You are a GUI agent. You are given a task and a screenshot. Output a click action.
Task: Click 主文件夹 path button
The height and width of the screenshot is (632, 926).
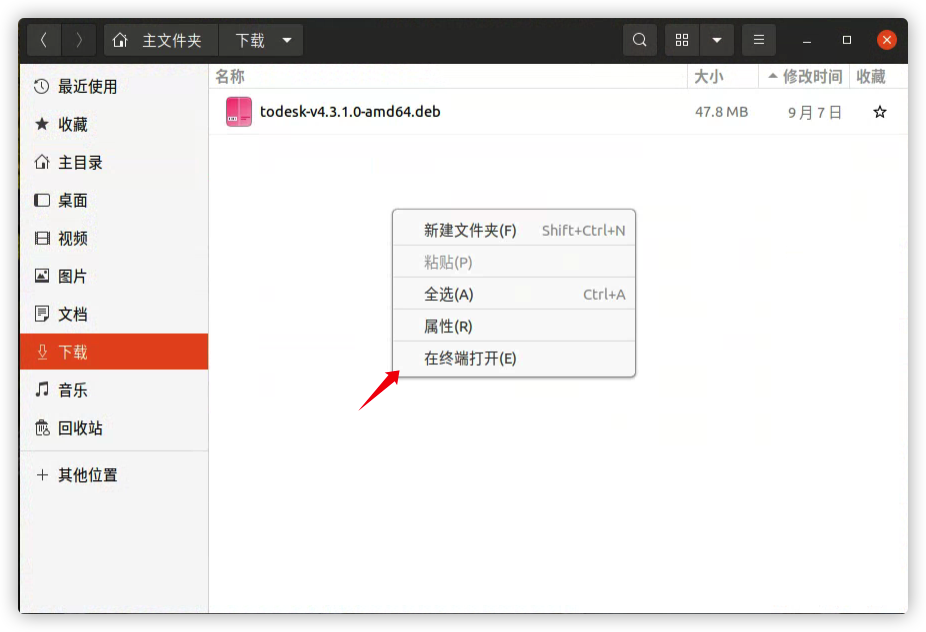pos(160,40)
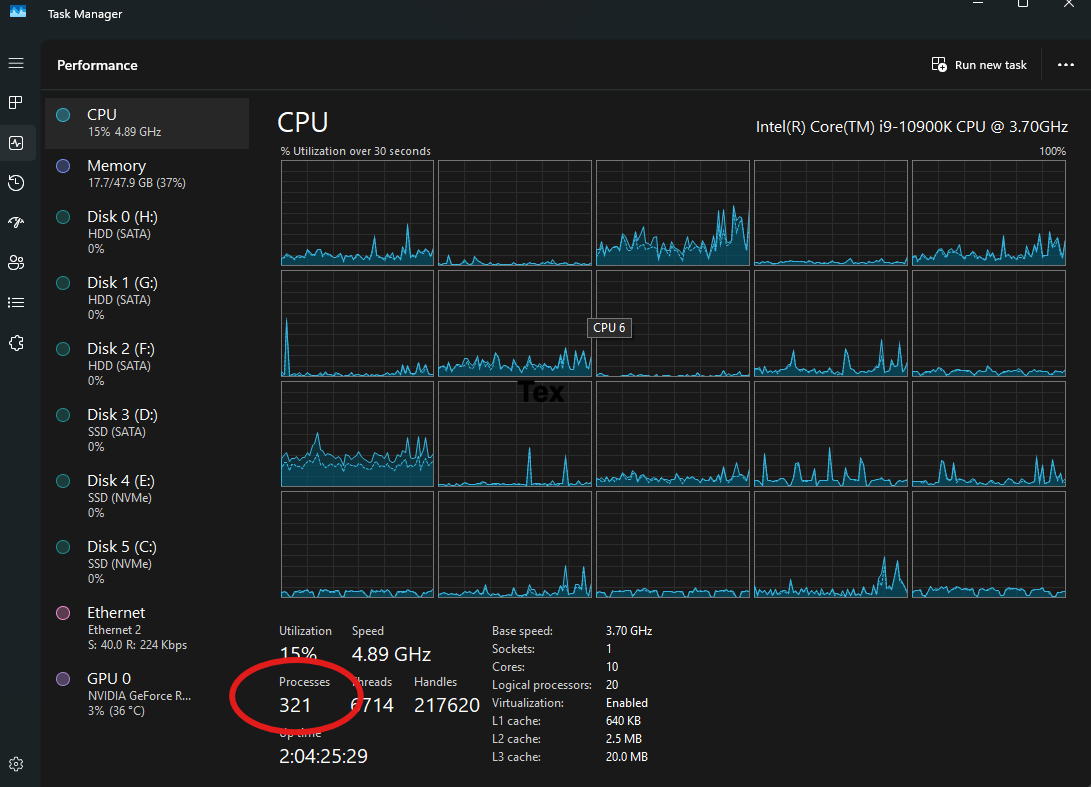
Task: Open the three-dot more options menu
Action: (x=1065, y=65)
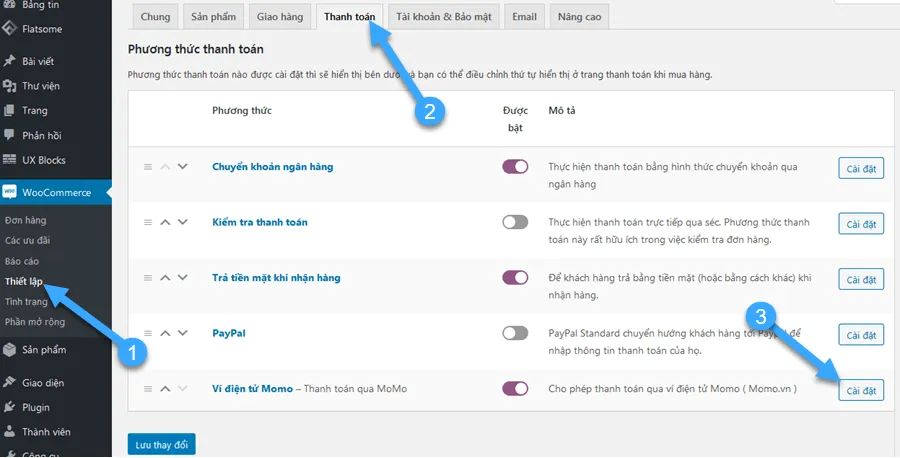
Task: Click Cài đặt button for Momo wallet
Action: (860, 390)
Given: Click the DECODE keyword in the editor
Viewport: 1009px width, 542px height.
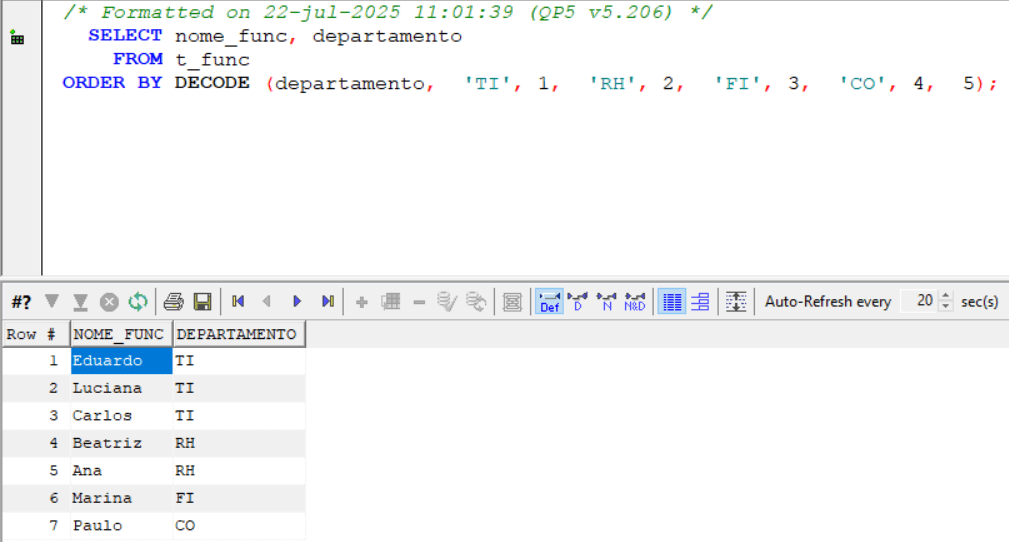Looking at the screenshot, I should point(212,83).
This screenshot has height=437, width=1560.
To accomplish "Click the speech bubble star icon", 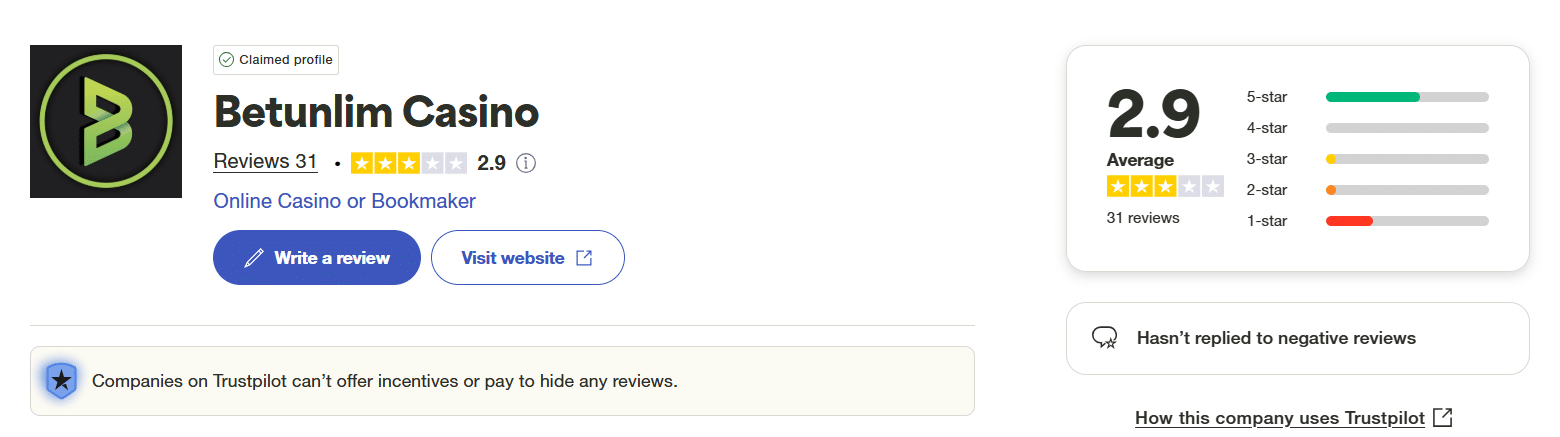I will 1105,338.
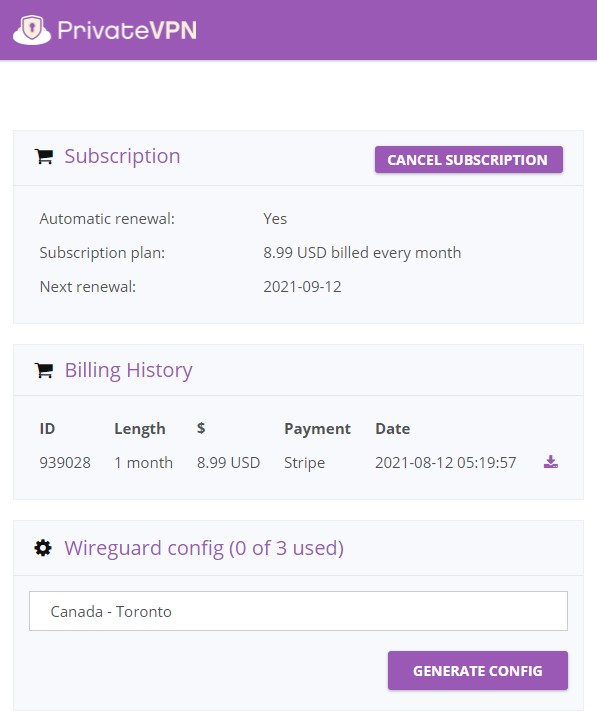Click the next renewal date 2021-09-12
The image size is (597, 721).
coord(302,287)
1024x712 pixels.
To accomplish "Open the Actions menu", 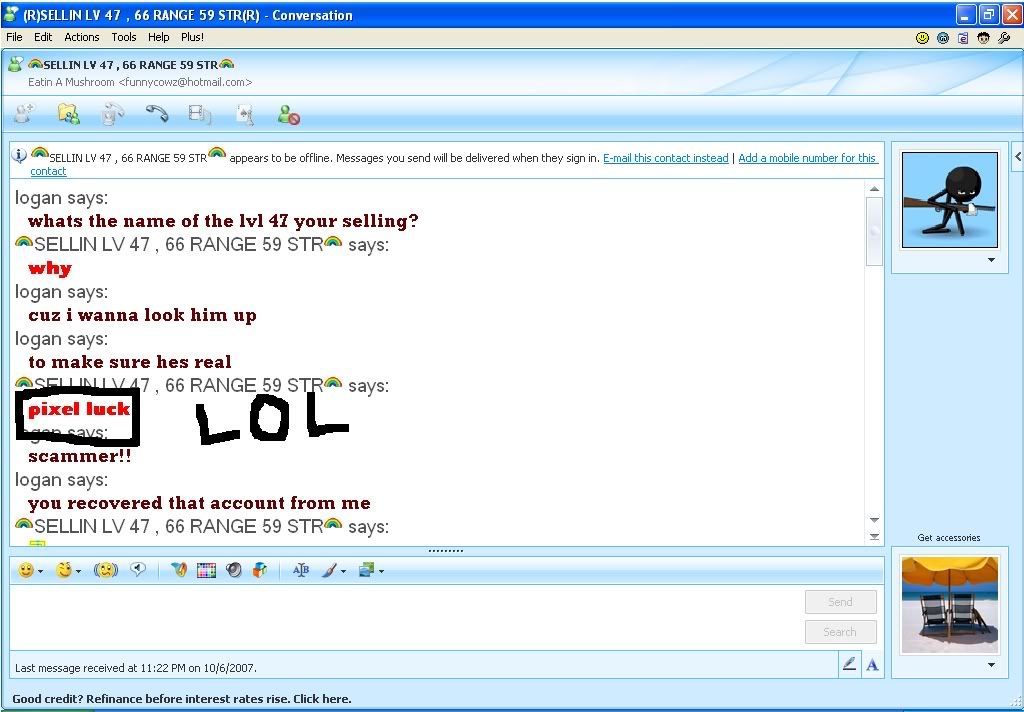I will 81,37.
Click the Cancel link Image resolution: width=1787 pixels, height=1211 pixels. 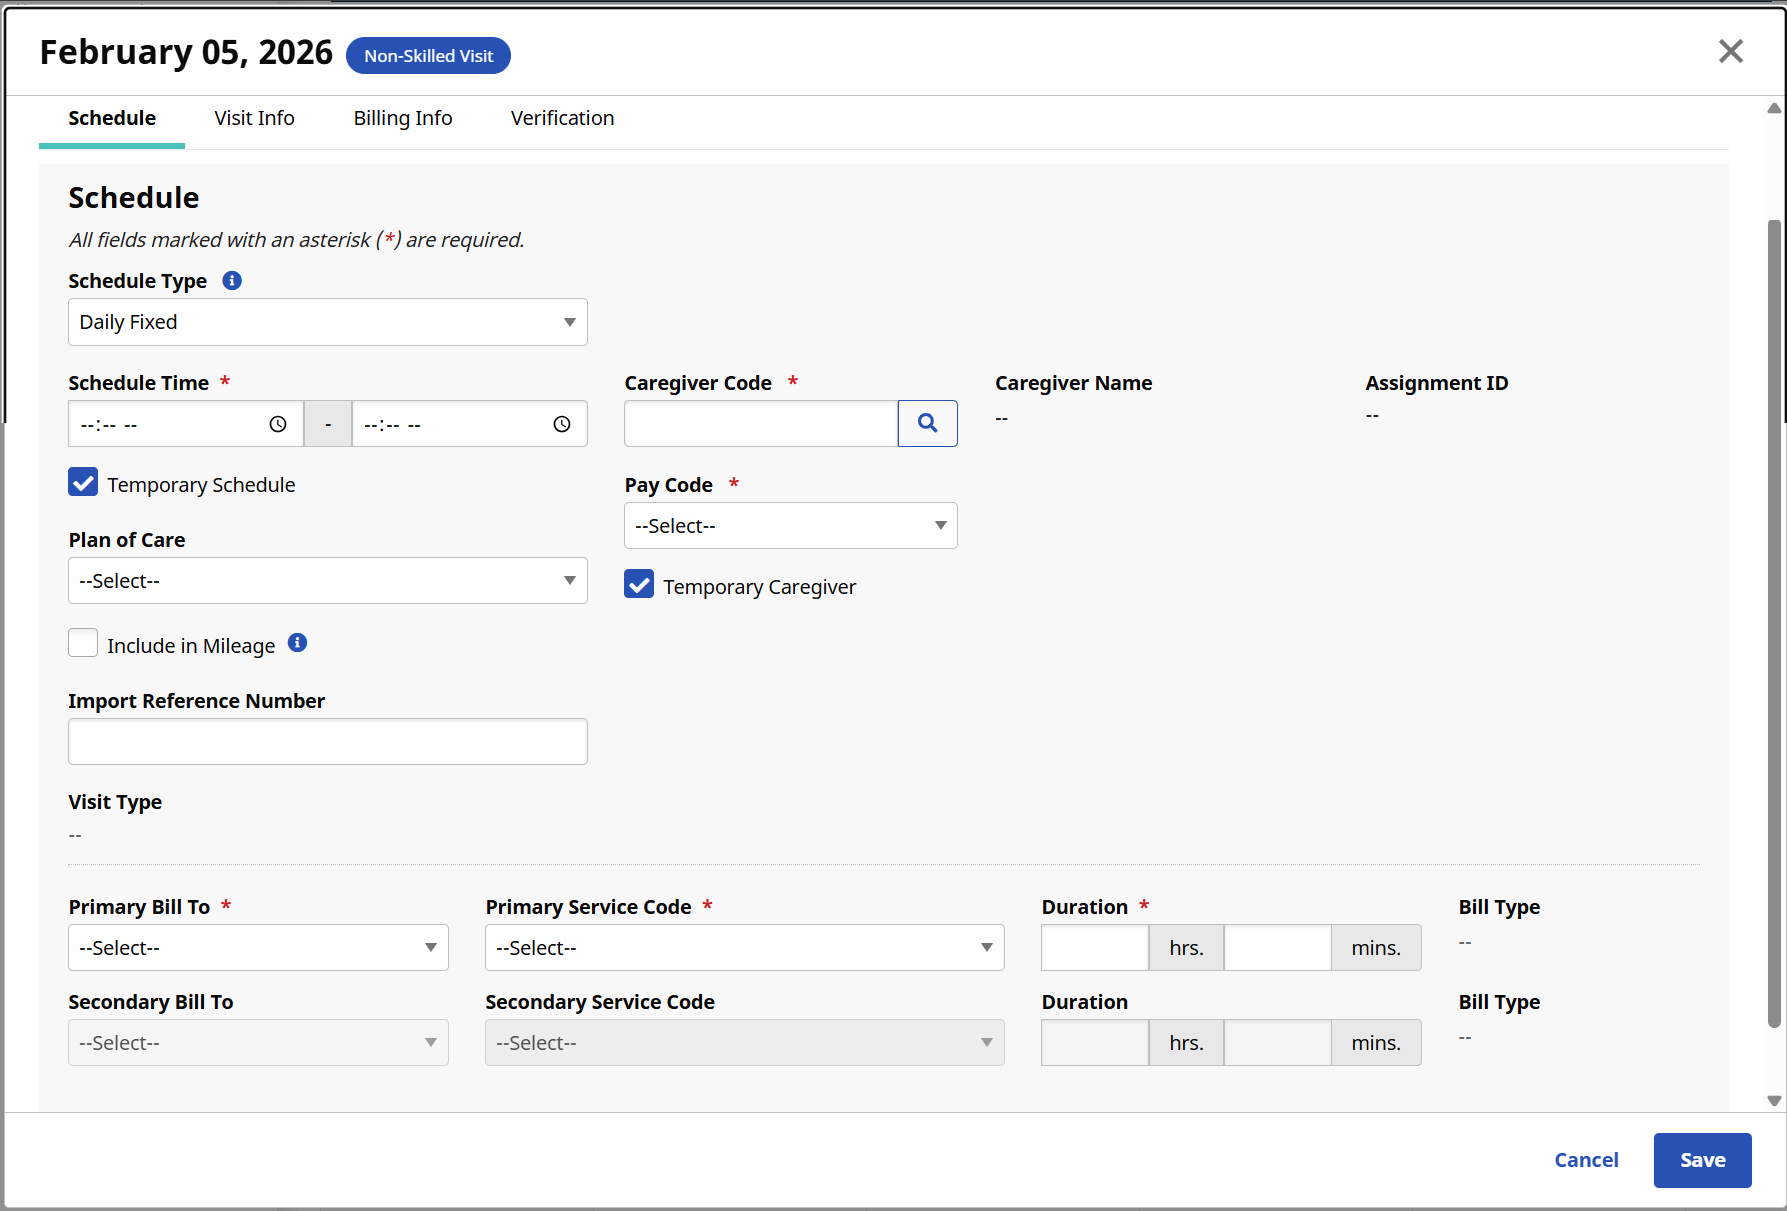(x=1586, y=1160)
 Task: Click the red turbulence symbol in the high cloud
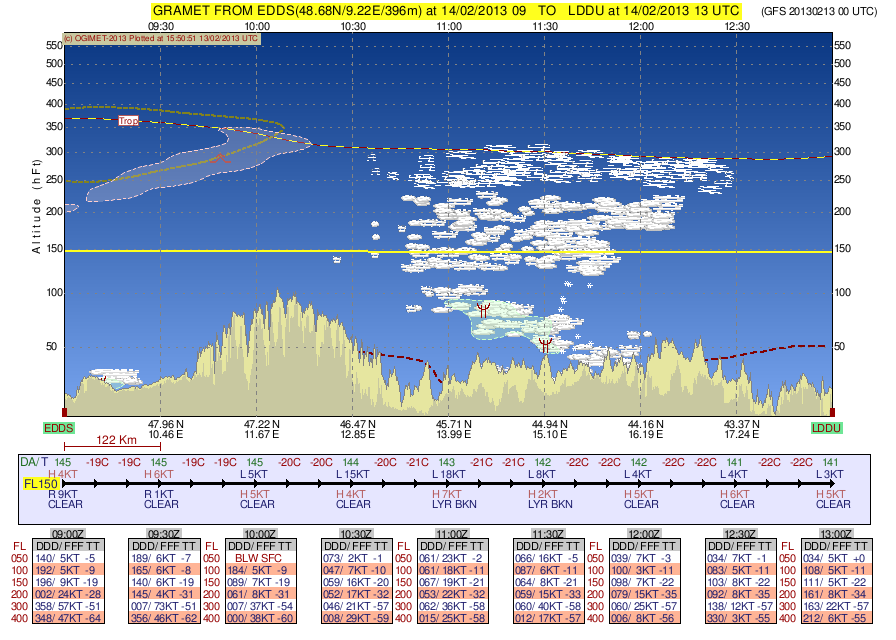click(x=221, y=156)
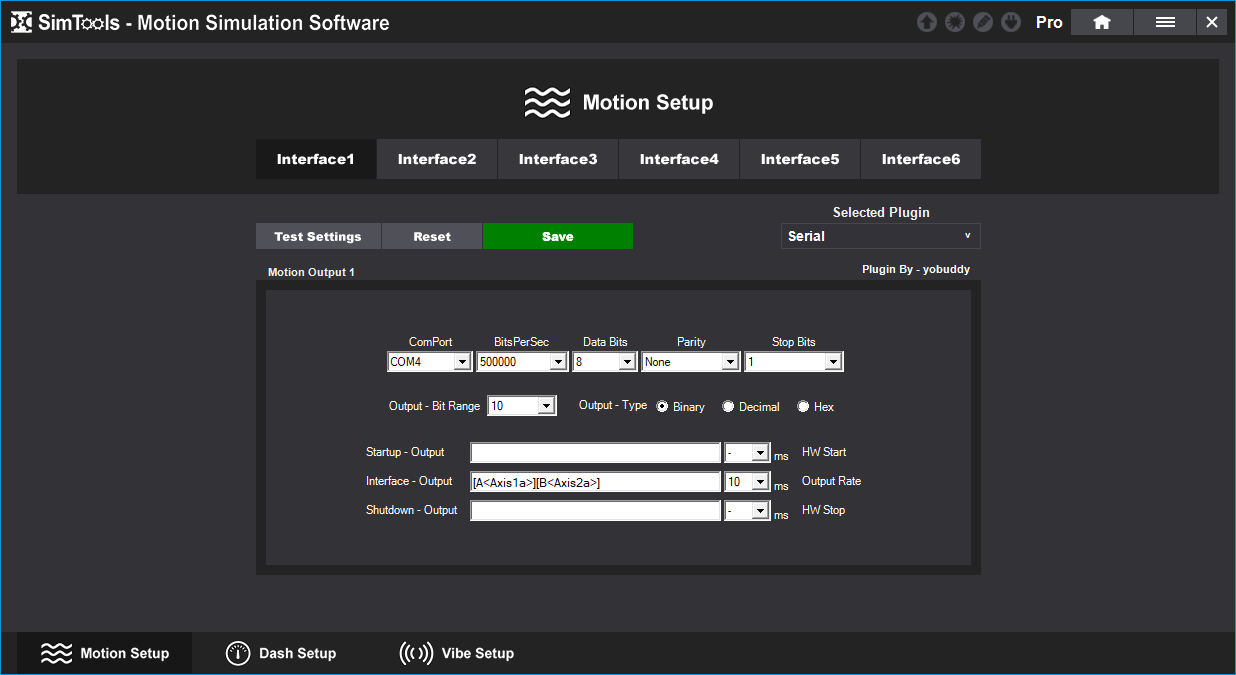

--------

Within the listing above, copy exactly the lines that start at the one with "The height and" and continue through the one with "Given: Click the DECODE keyword in the editor". Omit pictures.

The height and width of the screenshot is (632, 926).
pos(160,40)
Task: Open the three-dot more options menu
Action: (x=1065, y=65)
Task: Click Cài đặt button for Momo wallet
Action: (860, 390)
Given: Click the DECODE keyword in the editor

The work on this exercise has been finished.